Even so, heads turned in Spanish-speaking Miami last week when Garcia’s campaign released a TV ad featuring prominent Cuban dissident Guillermo Fariñas. In the spot, Fariñas stands in front of the Freedom Tower in downtown Miami and seems to endorse Garcia when he calls him a “compatriot committed to our struggle.”

But when Fariñas was later asked on the Mira TV network in Miami if he was aware he was being filmed for a campaign ad, he declined to answer.

“I don’t want to help or hurt either candidate,” he said.

Curbelo, a Miami-Dade School Board member, jumped on that ambiguity. He accused Garcia of manipulating a Cuban dissident; his campaign called the Garcia ad “irresponsible” and “unethical.”

Garcia, however, calls that charge “ridiculous and the height of hypocrisy.”

This is taking a step back in terms of the maturity that the Cuban-American community has shown in its politics. - Andy Gomez

He points out that Republicans themselves in the past have used Cuban dissidents in their campaigns – and that long before the Fariñas ad ran, Curbelo had branded Garcia as weak on communism. The reason: Garcia supports President Obama’s policy of letting Cuban-Americans visit Cuba and send relatives there money whenever they want.

Fariñas supports that policy too, which is why Garcia insists that including him in an ad was the only way to refute the Republicans’ attacks.

- PROVIDED ENTRIES
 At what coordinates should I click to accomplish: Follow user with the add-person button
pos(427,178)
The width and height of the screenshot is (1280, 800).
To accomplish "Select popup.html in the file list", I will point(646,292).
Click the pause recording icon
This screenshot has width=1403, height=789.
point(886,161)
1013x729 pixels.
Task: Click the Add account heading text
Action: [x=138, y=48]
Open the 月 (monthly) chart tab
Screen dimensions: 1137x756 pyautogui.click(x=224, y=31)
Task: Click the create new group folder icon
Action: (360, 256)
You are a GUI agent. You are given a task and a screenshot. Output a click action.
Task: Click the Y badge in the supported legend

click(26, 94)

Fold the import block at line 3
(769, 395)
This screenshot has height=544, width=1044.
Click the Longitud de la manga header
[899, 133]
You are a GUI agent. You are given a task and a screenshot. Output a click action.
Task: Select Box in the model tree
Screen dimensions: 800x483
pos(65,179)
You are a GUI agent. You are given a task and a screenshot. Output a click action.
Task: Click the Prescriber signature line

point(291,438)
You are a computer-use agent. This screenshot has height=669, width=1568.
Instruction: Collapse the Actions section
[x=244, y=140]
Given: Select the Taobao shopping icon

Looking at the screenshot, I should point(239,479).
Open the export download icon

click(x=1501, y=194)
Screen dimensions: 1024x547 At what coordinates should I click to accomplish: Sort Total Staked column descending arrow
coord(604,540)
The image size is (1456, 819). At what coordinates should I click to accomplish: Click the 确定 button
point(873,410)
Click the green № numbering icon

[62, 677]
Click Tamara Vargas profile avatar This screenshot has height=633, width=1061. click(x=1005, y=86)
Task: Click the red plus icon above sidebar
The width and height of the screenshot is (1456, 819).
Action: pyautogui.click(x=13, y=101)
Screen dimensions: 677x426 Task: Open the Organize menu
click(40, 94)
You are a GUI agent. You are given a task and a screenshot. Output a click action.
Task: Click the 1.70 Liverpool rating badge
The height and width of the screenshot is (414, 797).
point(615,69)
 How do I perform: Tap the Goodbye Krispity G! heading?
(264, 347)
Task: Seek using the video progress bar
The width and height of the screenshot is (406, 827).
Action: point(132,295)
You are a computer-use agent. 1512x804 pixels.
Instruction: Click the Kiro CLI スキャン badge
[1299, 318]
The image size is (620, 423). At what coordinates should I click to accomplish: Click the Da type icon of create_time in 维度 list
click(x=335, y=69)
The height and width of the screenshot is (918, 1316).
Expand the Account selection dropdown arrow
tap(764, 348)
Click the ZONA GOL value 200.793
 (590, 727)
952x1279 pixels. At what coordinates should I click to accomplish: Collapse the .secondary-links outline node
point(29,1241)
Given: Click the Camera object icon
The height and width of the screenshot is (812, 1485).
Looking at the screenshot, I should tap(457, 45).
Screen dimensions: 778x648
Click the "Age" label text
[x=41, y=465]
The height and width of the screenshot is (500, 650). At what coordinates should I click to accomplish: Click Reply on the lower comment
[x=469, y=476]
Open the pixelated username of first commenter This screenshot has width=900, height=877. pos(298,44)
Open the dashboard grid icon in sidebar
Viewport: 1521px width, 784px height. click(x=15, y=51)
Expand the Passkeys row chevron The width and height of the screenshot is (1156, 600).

- REQUESTS
- 1) Retype the entries, starting with the line that contains "Click the ZONA GOL value 200.793" and going on through the last line of the entries.
- 2) Continue the passage about the Garcia campaign ad from the point where it stops.
The passage about the Garcia campaign ad and the entries are unrelated material.

- THE RESPONSES
- 1)
Click the ZONA GOL value 200.793
 (590, 727)
952x1279 pixels. At what coordinates should I click to accomplish: Collapse the .secondary-links outline node
point(29,1241)
Given: Click the Camera object icon
The height and width of the screenshot is (812, 1485).
Looking at the screenshot, I should tap(457, 45).
Screen dimensions: 778x648
Click the "Age" label text
[x=41, y=465]
The height and width of the screenshot is (500, 650). At what coordinates should I click to accomplish: Click Reply on the lower comment
[x=469, y=476]
Open the pixelated username of first commenter This screenshot has width=900, height=877. pos(298,44)
Open the dashboard grid icon in sidebar
Viewport: 1521px width, 784px height. click(x=15, y=51)
Expand the Passkeys row chevron The width and height of the screenshot is (1156, 600).

- 2)
“For decades,” Garcia told me, “they have been using the Cuba issue in South Florida politics to win elections. So I’m responding to their accusations, and more important I’m proud of my Cuba policy and I’m honored that a dissident as respected as Fariñas would compliment my work.”

The Curbelo campaign did not respond to WLRN’s request for a rebuttal. But either way, the Fariñas dispute has ramped up calls for both parties to stop letting Cuba dominate South Florida politics.

And those appeals seem especially strong from Cuban-Americans themselves.

Among them: Andy Gomez, a former University of Miami provost and author of a new book, “Social Challenges Facing Cuba,” who is now a senior advisor for the Washington law and public policy firm Poblete Tamargo.

“Sure we care about Cuba,” Gomez says. “But Cuba is no longer a top priority” in these elections.

CUBAN STEREOTYPES

Gomez in fact worries that episodes like this encourage the stereotype that Cuban-Americans are emotionally obsessed with Cuba to the exclusion of other issues like the economy.

It reflects, he says, “taking a step back in terms of the maturity that the Cuban-American community has shown in terms of politics. Every once in a while we fall back into the politics of passion, and this is what we were seeing between Curbelo and Garcia.”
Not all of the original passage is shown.